TASK 1
Which three municipalities include the promontory around which the Portofino Marine Protected Area extends, according to the passage on the Sustainable Tour's visit there?
TASK 2
Resume the passage on the Sustainable Tour's stop at the Portofino Marine Protected Area after its final sentence.
-- START OF DOCUMENT PASSAGE --
The Sustainable Tour arrives to Portofino (IT) Marine Protected Area
Located in northern Italy, the Marine Protected Area (MPA) of Portofino extends around the promontory of the same name included in the municipalities of Camogli, Portofino and S. Margherita Ligure. As the first stop of the Sustainable Tour, we passed by this beautiful area to know more about the importance of MPAs for marine conservation and diving activities.
We have also taken the opportunity to unite our passage with one of the stages of the Climate Change Days 2021 Tour, an initiative that was born from the European project MPA-Engage – created in collaboration between PADI EMEA and DAN Europe and funded by the EC Interreg MED program – which is focused on the effects of climate change in the Mediterranean. The MPA of Portofino is one of the pilot sites selected to study, experiment and implement adaptation, management and mitigation measures against climate change.
-- END OF DOCUMENT PASSAGE --
-- START OF SUPPLIED RECORDS --
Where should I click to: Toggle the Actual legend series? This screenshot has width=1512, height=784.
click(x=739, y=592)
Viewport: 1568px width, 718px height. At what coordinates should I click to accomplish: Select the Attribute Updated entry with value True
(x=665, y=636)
-- END OF SUPPLIED RECORDS --
-- START OF SUPPLIED RECORDS --
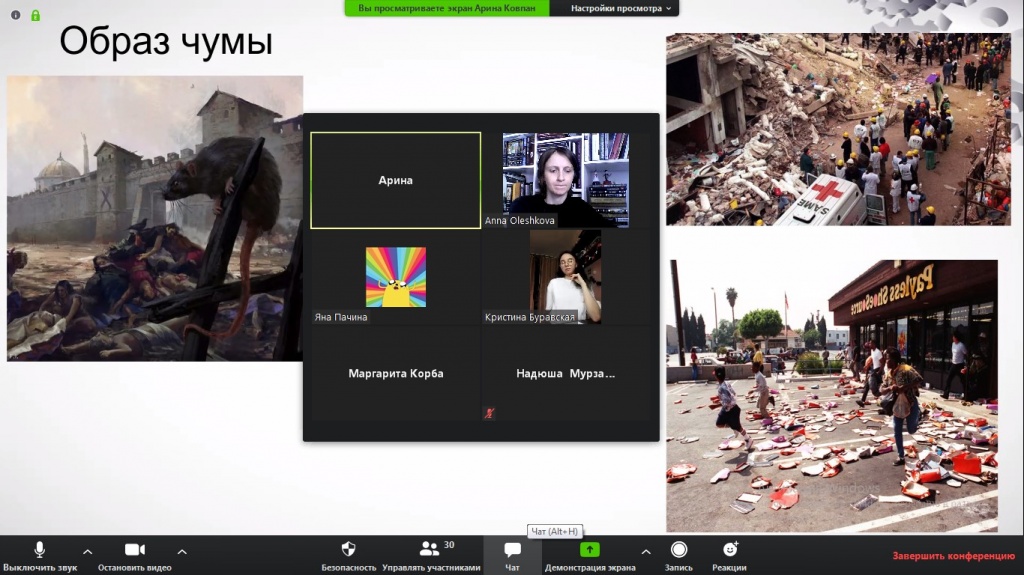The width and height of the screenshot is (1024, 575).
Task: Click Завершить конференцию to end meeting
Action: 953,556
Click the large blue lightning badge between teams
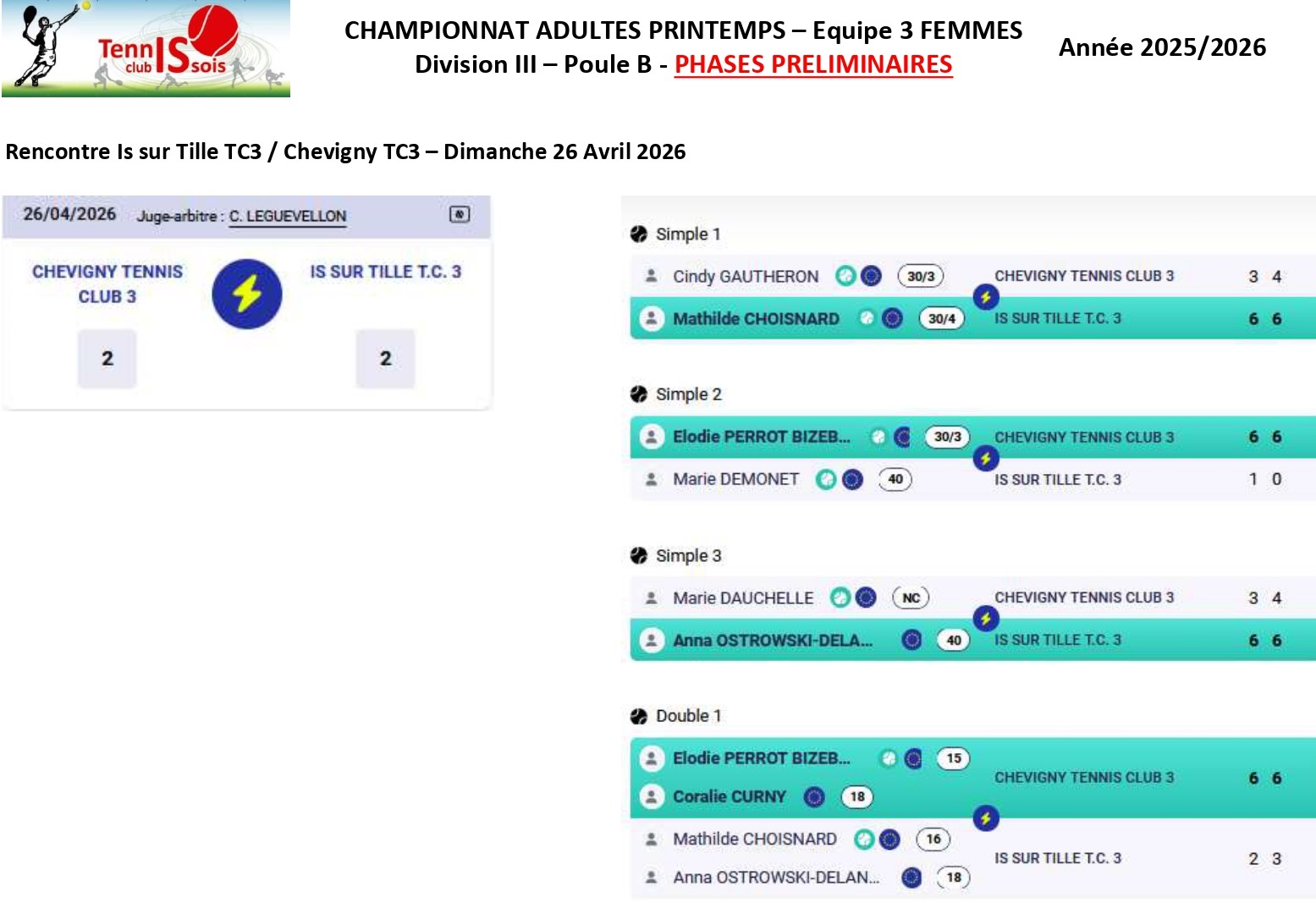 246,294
-- END OF SUPPLIED RECORDS --
FINAL ANSWER 1
Camogli, Portofino and S. Margherita Ligure.

FINAL ANSWER 2
Why should we protect Marine Ecosystems?
The science is telling us that we need to do much more to ensure a healthy Ocean for future generations, since it is essential to life on earth. The Ocean is home to 80% of all life on the planet and it’s responsible for every 2nd breath we take.
It also plays a critical role maintaining our climate and has absorbed 30% of the excess carbon dioxide emissions emitted into the atmosphere. All of us, directly and indirectly, depend on it – from the air we breathe, the food we eat, to jobs and livelihoods.
But although The Ocean covers 70% of the Earth’s surface it is still woefully under protected: according to Ocean Unite Organisation, only 2% is strongly protected from destructive or extractive activities!
We need a step change in the designation and implementation of fully protected areas worldwide. If we take care of The Ocean it will take care of us.
What are MPAs and why are they so important?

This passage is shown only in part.